Poor prognosis (n = 14) | Favorable prognosis (n = 11) | p value | |
---|---|---|---|
Age (years) mean, SD | 51.5 ± 19.8 | 42.5 ± 17.2 | 0.24 |
Diarrhea, n (%) | 6 (42.8) | 2 (18.1) | 0.23 |
MRC score < 30 points, n (%) | 7 (50) | 8 (72.7) | 0.41 |
Dysautonomia, n (%) | 7 (50) | 6 (54.5) | 0.99 |
Mechanical ventilation requirement, n (%) | 13 (92.8) | 3 (27.2) | 0.002 |
AIDP, n (%) | 3/13 (23) | 4/11 (36.3) | 0.65 |
Axonal n (%) | 9/13 (69.2) | 5/11 (45.4) | 0.40 |
Median distal CMAP (mV), median (IQR) | 0.3 (0.0-1.7) | 5.2 (2.3-6.5) | 0.019 |
Ulnar distal CMAP (mV), median (IQR) | 0.1 (0.0-1.8) | 4.3 (1.0-6.5) | 0.016 |
Tibial distal CMAP (mV), median (IQR) | 0.4 (0.1-2.5) | 5.2 (1.1-8.5) | 0.059 |
Peroneal distal CMAP (mV), median (IQR) | 0.2 (0.0-1.1) | 3.2 (1.0-4.7) | 0.045 |
Sodium at admission, median (IQR) | 140 (138-141) | 139 (137-142) | 0.73 |
Albumin at admission (g/dl), median (IQR) | 4.1 (3.5-4.4) | 4.4 (3.5-4.9) | 0.35 |
Leukocyte at admission, median (IQR) | 8.9 (6.6-11.7) | 8.9 (7.6-10.4) | 0.76 |
IQR: interquartile range; CMAP: compound muscle action potential; AIDP: acute inflammatory demyelinating polyneuropathy.

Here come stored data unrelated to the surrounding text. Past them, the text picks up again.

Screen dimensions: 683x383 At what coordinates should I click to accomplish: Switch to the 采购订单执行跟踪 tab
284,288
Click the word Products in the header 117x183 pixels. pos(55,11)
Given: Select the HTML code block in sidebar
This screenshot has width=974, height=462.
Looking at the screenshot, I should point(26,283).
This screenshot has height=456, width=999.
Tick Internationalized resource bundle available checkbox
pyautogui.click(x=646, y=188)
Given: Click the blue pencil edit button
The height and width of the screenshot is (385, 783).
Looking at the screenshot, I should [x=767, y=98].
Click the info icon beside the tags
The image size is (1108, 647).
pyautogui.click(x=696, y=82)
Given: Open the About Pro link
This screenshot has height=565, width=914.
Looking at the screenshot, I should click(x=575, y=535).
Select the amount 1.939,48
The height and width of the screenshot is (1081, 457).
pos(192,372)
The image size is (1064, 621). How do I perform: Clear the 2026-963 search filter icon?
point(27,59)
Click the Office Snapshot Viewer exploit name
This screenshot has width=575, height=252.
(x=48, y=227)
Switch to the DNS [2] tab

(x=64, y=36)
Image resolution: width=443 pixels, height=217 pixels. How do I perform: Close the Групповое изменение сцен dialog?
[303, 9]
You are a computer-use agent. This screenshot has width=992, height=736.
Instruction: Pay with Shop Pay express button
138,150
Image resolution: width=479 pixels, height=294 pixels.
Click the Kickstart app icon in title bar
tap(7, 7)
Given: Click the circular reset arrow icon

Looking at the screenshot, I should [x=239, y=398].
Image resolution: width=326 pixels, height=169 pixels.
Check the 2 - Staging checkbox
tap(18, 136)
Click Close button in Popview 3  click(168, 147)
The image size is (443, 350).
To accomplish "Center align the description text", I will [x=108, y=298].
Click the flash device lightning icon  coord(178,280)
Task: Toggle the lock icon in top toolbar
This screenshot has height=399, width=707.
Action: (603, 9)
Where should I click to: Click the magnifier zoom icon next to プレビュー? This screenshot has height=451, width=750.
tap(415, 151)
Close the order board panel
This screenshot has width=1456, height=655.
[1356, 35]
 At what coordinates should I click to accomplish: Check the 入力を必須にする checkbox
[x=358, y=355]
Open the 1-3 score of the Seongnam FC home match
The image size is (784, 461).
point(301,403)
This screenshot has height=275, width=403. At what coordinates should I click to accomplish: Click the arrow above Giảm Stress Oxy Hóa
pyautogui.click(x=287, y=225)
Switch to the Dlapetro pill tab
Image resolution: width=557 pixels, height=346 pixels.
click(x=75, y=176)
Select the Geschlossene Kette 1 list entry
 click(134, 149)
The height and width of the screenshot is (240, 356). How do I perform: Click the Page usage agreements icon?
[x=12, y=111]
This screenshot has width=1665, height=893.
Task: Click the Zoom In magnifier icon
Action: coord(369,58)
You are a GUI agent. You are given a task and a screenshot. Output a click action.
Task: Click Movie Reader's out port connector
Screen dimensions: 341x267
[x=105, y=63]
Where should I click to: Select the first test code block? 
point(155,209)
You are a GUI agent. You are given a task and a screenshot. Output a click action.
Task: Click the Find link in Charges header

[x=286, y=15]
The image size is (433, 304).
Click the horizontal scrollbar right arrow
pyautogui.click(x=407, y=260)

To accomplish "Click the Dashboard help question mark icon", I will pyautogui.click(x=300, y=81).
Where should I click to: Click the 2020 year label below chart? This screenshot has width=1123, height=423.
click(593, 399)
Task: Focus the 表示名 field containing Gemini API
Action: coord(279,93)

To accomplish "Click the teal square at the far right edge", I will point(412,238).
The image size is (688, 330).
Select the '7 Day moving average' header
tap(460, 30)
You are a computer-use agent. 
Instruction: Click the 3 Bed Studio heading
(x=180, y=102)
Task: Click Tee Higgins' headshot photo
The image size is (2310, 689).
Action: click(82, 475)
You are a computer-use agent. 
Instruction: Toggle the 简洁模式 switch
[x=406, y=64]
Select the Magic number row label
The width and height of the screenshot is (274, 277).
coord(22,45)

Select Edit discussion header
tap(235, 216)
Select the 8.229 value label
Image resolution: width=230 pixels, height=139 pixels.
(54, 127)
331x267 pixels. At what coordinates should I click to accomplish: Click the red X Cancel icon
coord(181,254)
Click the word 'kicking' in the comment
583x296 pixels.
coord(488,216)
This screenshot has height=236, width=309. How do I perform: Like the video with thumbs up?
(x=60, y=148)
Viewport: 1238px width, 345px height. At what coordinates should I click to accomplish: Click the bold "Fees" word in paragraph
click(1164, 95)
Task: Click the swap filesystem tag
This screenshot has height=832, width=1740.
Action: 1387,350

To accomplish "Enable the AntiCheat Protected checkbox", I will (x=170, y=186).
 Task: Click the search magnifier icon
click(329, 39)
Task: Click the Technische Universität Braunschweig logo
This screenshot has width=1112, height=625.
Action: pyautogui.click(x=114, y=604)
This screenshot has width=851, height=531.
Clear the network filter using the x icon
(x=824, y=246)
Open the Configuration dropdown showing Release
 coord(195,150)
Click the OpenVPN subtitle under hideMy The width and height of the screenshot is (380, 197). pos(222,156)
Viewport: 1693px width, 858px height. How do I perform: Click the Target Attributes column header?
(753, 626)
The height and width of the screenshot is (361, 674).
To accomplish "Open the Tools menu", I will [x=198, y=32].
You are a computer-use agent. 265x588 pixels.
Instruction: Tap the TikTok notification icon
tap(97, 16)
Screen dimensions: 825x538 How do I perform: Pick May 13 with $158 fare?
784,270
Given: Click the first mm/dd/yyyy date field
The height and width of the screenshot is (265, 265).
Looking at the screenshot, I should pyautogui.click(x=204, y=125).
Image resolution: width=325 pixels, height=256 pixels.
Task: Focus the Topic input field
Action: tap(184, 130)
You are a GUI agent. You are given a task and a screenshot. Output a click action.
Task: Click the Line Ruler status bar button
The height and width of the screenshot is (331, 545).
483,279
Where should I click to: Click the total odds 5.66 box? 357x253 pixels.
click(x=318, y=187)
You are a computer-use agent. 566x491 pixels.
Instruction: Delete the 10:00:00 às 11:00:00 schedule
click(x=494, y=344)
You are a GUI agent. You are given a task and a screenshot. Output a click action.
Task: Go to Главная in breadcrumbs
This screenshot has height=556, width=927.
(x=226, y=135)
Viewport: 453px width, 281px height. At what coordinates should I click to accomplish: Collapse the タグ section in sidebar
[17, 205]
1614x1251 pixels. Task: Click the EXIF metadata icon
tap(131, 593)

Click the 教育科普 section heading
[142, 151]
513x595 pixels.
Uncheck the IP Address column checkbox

The GDS, which is the most used in observational studies and in clinical trials, was described by Hughes since 1978 and basically assesses the functionality of the lower extremities in its first 4 points. For this reason, our consideration is that the Axonal damage to the peroneal nerve directly impacts functional prognosis, as this nerve is responsible for innervating the muscles responsible dorsiflexion17. In addition, physiological mechanisms of peripheral nerve regeneration take longer time in distal nerves18.
Increase in CSF protein concentration in patients with GBS > 4 days is an expected result; this is most commonly finding it after 10 days of evolution from the beginning of the symptoms1. In our patients with VEGBS have fewer protein levels in CSF and less cytological albumin dissociation (25% vs. 50%, p = 0.008). This result is consistent with literature reports.
Hyponatremia is the most common electrolyte abnormality in hospitalized patients. In GBS, it occurs in up to 37% of patients. We observed a higher frequency of hyponatremia in patients with GBS > 4 days. The pathophysiological mechanism of hyponatremia is not completely established, the main theory is that it is secondary to cardiovascular dysautonomia caused by the release of atrial natriuretic peptide and the subsequent urinary loss of sodium19. In patients treated with IVIG, another mechanism is pseudohyponatremia. Interestingly, we did not observe differences in dysautonomia frequency. We also did not found any differences in EGRIS and mEGOS scores. In the survival analysis using the Kaplan-Meier curve, we observed that patients with VEGBS at 3 months had a lower rate of independent walking.
A limitation to the present study includes its retrospective character. Furthermore, we did not perform a second electrophysiological study to identify patients with equivocal initial classification. Moreover, at the end of follow-up the KaplanMeier curves open, perhaps if we had a longer follow-up (6 months) we would find a significant difference.
Conclusion
Patients with VEGBS do not present different clinical characteristics, nor severity, or poor short-term outcome in our population compared to different GBS presentations. Only mechanical ventilation requirement and distal CMAP reduction are associated with poor outcome in this subset of patients. This may set background for further prospective studies to identify optimal timing and number of nerve conduction studies and to identify factor associated with poor outcome.